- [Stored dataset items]
──────

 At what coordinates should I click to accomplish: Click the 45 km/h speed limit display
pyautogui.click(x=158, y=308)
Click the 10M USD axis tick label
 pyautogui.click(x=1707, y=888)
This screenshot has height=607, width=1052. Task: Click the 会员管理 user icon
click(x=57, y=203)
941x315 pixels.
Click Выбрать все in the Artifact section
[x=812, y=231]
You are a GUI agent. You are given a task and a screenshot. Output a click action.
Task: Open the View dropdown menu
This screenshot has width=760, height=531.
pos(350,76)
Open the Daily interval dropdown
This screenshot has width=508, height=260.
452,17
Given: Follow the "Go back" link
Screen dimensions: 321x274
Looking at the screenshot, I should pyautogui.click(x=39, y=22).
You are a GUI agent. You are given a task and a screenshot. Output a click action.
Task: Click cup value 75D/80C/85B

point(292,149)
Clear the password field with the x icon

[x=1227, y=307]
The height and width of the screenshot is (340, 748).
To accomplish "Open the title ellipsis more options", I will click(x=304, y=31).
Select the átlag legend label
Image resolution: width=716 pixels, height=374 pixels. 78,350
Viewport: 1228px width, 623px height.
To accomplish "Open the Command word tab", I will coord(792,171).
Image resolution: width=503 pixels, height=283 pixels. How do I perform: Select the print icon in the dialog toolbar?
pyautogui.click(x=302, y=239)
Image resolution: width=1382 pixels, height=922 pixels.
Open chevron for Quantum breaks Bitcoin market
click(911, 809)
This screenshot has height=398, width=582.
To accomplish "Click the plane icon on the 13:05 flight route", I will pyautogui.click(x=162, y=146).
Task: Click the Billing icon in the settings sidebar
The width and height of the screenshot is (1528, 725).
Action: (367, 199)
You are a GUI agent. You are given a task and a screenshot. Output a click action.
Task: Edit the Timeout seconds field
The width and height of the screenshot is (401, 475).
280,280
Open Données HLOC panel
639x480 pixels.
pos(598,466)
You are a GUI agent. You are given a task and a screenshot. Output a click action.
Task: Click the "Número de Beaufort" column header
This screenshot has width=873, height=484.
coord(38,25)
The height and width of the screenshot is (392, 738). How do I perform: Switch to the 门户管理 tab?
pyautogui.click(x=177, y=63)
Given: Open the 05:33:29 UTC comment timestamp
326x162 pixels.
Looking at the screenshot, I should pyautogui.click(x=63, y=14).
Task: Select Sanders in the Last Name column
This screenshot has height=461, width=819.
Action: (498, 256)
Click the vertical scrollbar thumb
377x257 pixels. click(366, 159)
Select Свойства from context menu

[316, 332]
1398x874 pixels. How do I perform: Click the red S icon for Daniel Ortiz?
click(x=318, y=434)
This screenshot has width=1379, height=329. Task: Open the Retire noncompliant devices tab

──────

- [Your instructions] Every line that contains "will" should be copied out of the data.

- [Exercise answer]
To accomplish "Open the title ellipsis more options", I will click(x=304, y=31).
To accomplish "Open the Command word tab", I will coord(792,171).
To accomplish "Click the plane icon on the 13:05 flight route", I will pyautogui.click(x=162, y=146).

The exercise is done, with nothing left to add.